Excerpted text =>
The detailed training metrics in Figure 5 further clarify the source of this improvement. All methods rapidly reduced the collision rate and increased resolution success during the early stage of learning. In the later stage, RAISE maintained slightly higher resolution success while exhibiting noticeably lower strengthening and reversal values than the competing approaches. Although its alert count was relatively high, the associated advisories were less frequently strengthened or reversed, indicating a more coherent resolution policy under limited resources. This behavior is consistent with the results in Table 7: RAISE improves the average reward and resolution success mainly by reducing unstable or unnecessarily escalated advisory actions, rather than by aggressively increasing maneuver frequency.

Overall, the results demonstrate that RAISE provides a favorable balance between conflict-resolution effectiveness and advisory stability under a resource limit of 20. Compared with the baseline methods, it achieved the highest average reward and resolution success rate, maintained a low collision rate, and substantially reduced strengthening and reversal behaviors. These findings support the effectiveness of the proposed resource-aware exploration mechanism in learning more reliable and stable collision-resolution policies in constrained operational environments.

5.4.2. Resource-Level Sensitivity and Adaptive Behavior Under Resource-Constrained and Resource-Rich Environments (15 and 25)

To further examine the adaptability and robustness of the proposed RAISE framework, additional experiments were conducted under resource-constrained (15) and resource-rich (25) conditions. These settings respectively simulate operational scenarios with limited alert capacity and ample advisory freedom, allowing an evaluation of how the resource-aware mechanism adjusts exploration and alert issuance behaviors.

Dataset content =>
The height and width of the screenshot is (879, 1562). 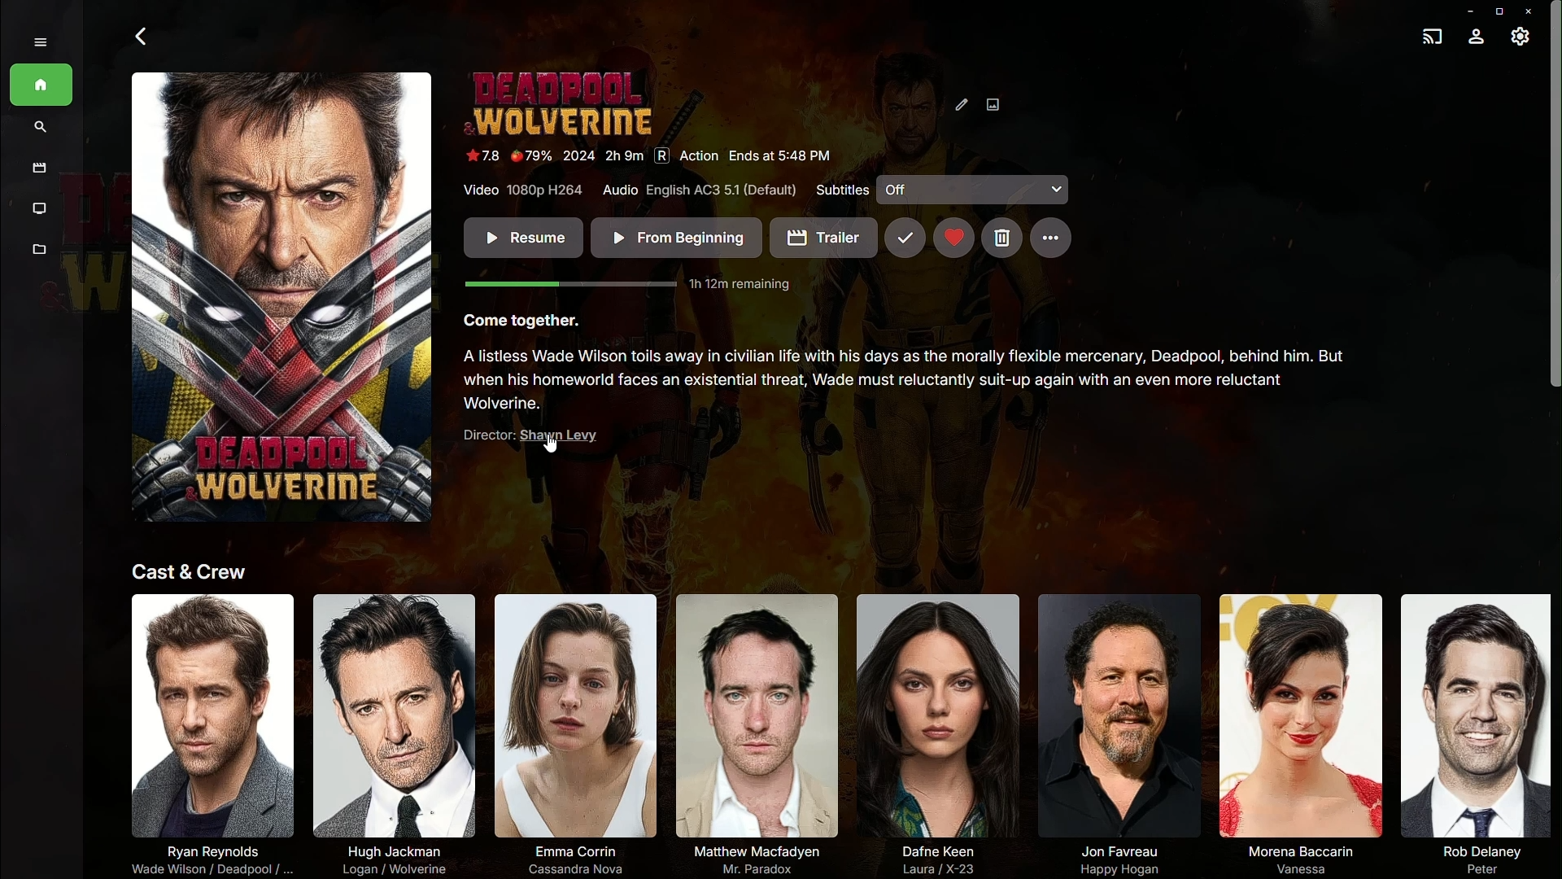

Problem set =>
a) Answer these questions from the RAISE results excerpt, giving one answer per line and labeling each answer (i), (ii), or (iii) to match its question.
(i) What did all methods do during the early stage of learning?
(ii) What resource limit applies to the overall balance that RAISE is said to provide?
(iii) What values represent the resource-constrained and resource-rich conditions in the additional experiments?
b) Rewrite the stretch of the RAISE results excerpt from "To further examine" through "alert issuance behaviors.", changing "robustness" to "resilience".

Outputs by task =>
a)
(i) All methods rapidly reduced the collision rate and increased resolution success.
(ii) A resource limit of 20.
(iii) 15 for the resource-constrained condition and 25 for the resource-rich condition.

b)
To further examine the adaptability and resilience of the proposed RAISE framework, additional experiments were conducted under resource-constrained (15) and resource-rich (25) conditions. These settings respectively simulate operational scenarios with limited alert capacity and ample advisory freedom, allowing an evaluation of how the resource-aware mechanism adjusts exploration and alert issuance behaviors.